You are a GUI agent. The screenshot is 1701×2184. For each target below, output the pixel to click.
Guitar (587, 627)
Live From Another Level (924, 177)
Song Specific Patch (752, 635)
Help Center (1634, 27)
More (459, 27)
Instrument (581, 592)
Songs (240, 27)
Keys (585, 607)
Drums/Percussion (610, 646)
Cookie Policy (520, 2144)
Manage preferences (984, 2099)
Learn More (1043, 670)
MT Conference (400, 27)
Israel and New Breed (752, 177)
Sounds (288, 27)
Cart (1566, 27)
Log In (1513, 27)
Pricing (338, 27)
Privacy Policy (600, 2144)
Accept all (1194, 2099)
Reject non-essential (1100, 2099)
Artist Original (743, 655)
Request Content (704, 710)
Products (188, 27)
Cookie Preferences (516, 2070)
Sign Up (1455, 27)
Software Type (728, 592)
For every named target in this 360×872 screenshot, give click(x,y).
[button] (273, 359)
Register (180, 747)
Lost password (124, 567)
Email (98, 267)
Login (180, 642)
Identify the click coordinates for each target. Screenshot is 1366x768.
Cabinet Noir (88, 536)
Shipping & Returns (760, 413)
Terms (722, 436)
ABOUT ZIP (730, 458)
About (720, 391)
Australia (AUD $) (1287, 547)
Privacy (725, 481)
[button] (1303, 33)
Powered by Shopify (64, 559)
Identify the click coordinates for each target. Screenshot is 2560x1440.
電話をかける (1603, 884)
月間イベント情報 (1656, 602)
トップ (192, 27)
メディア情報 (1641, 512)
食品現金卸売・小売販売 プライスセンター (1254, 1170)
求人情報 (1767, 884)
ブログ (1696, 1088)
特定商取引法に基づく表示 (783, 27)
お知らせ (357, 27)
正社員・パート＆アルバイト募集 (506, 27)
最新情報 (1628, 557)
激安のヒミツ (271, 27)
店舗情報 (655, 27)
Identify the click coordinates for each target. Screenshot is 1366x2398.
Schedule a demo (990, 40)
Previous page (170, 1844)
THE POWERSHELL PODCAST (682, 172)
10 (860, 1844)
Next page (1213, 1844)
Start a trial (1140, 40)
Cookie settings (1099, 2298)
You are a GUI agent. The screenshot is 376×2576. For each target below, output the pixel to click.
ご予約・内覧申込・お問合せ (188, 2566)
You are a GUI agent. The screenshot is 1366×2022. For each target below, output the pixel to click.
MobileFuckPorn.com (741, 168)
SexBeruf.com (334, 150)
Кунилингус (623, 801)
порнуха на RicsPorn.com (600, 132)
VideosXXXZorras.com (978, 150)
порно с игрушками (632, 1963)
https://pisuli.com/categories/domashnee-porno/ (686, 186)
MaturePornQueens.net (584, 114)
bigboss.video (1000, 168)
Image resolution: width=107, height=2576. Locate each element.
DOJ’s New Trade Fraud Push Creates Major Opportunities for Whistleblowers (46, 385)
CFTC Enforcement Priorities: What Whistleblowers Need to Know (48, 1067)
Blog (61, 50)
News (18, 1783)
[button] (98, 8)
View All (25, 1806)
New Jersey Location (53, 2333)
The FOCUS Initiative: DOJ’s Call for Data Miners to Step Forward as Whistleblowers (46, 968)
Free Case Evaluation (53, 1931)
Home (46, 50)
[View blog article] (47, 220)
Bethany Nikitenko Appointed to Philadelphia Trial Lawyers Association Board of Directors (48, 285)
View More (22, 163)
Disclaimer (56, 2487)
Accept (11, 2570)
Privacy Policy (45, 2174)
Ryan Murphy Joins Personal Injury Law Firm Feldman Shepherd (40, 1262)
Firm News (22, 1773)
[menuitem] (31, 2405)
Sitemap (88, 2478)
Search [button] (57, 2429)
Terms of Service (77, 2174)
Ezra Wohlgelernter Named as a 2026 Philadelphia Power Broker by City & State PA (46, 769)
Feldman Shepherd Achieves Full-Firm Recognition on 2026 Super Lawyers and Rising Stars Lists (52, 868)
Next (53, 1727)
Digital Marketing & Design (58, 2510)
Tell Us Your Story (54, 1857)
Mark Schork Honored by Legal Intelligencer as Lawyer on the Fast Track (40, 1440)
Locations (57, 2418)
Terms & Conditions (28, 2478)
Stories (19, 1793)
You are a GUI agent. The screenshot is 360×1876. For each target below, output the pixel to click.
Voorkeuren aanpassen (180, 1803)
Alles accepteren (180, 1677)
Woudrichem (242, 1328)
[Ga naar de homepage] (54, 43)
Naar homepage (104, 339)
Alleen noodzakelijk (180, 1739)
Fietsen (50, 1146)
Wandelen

==*==

== Work instructions ==
Select, from the listing, all lines that include the word "coordinates".

== Solution below ==
Identify the click coordinates for each target. Screenshot is 1366x768.
Identify the click coordinates for each target. Screenshot is 2560x1440.
Identify the click coordinates for each target. Screenshot is 1366x2398.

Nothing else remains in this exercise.